*Texte fourni:*
Cela ne signifie pas qu’il n’y a pas d’innovation, mais plutôt que celle-ci a suivi jusqu’ici une logique incrémentale. Les améliorations n’en sont pas moins, dans la durée, significatives, sur les performances et sur les coûts. Concernant la performance des dispositifs : le premier panneau à proprement parler, développé en 1954 par les Bell Labs (quarante ans après les premiers essais de cellules photovoltaïques au silicium), avait un rendement de 6 %. Il y a quelques années, on en était à 13 ou 14 %, et aujourd’hui une bonne partie des panneaux solaires sur le marché ont un rendement aux alentours de 20 %.
Le coût des panneaux a chuté de 80 % en dix ans pour de bonnes et de mauvaises raisons.

*Données fournies:*

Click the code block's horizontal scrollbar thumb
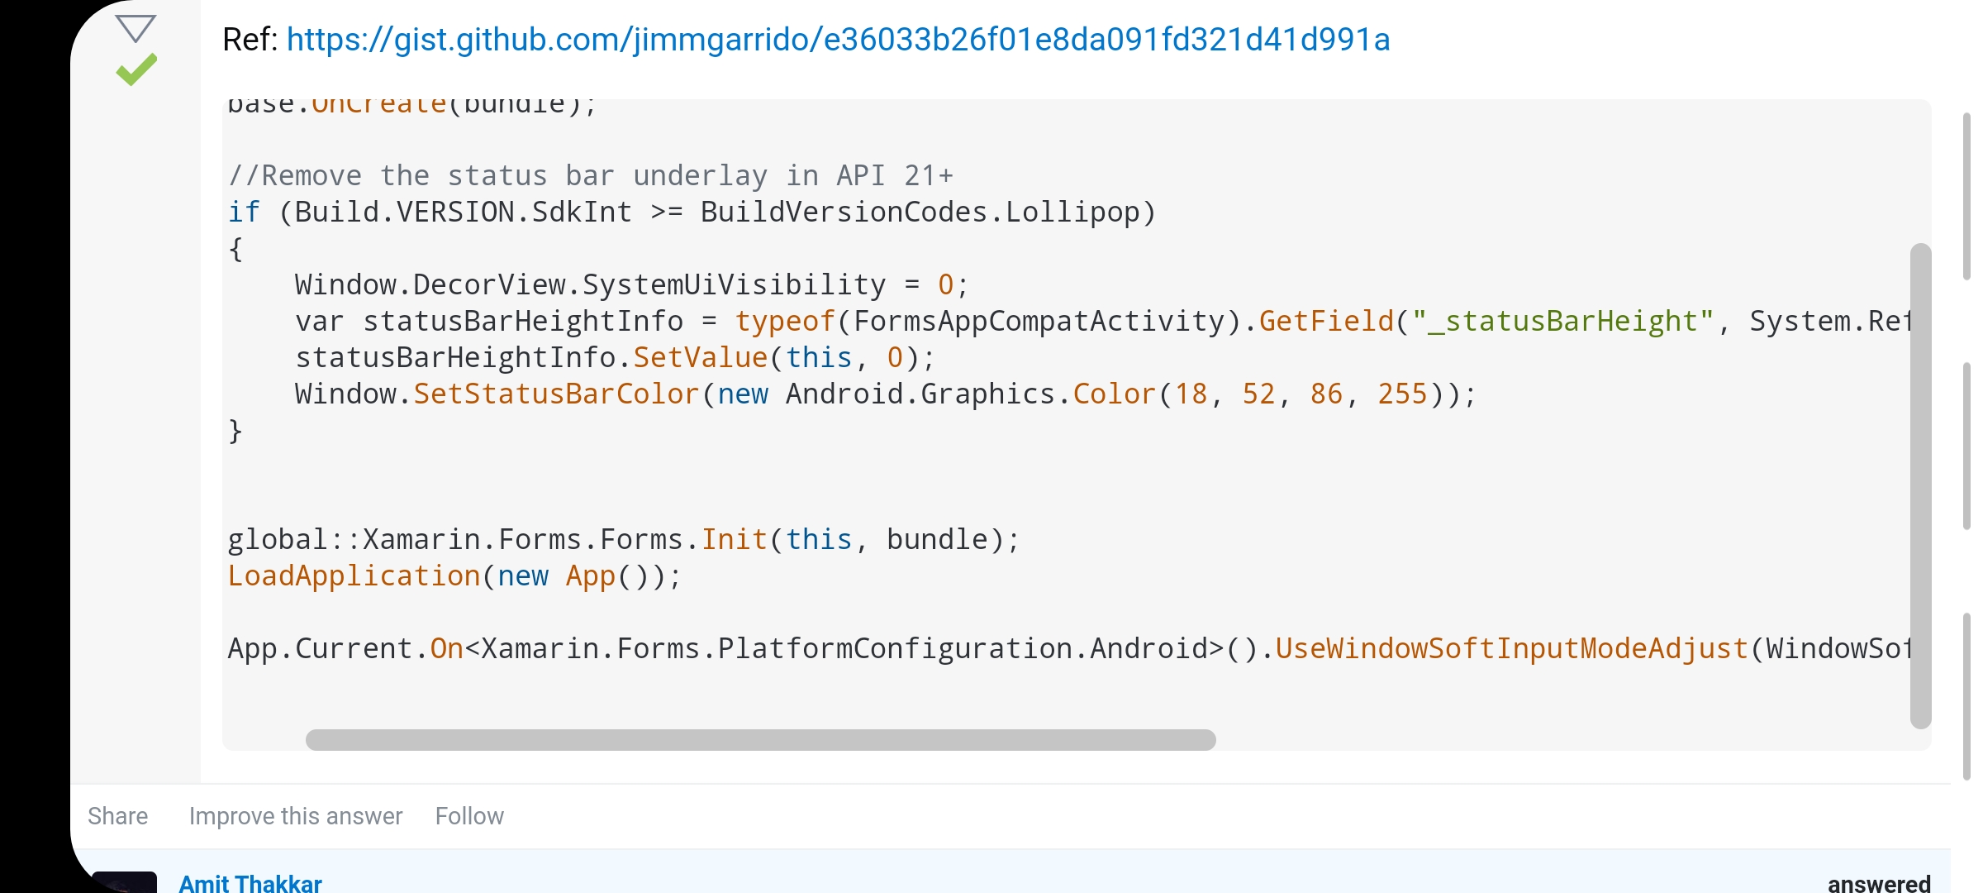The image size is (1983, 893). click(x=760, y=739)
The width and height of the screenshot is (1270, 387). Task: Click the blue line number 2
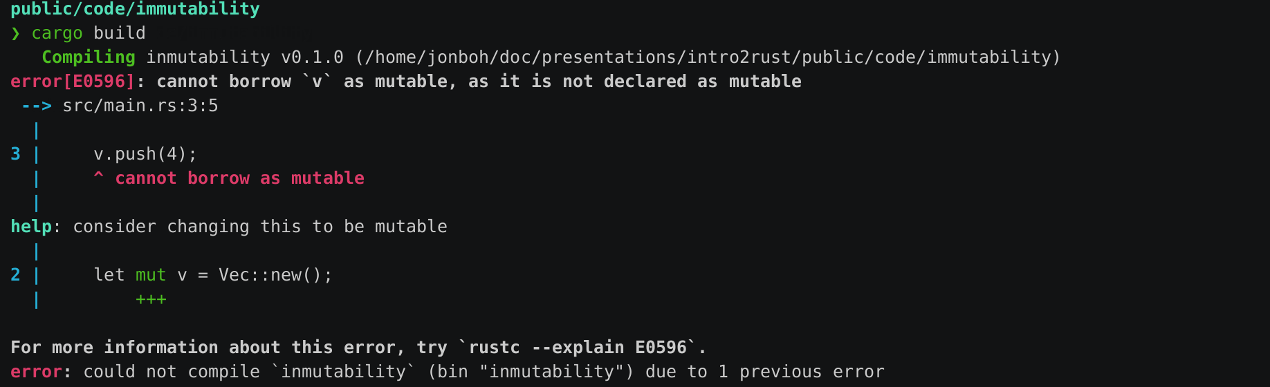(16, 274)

*Énoncé du problème:*
D'après le texte sur les panneaux solaires, quel était le rendement du premier panneau mis au point en 1954 par les Bell Labs ?

*Solution proposée:*
Son rendement était de 6 %.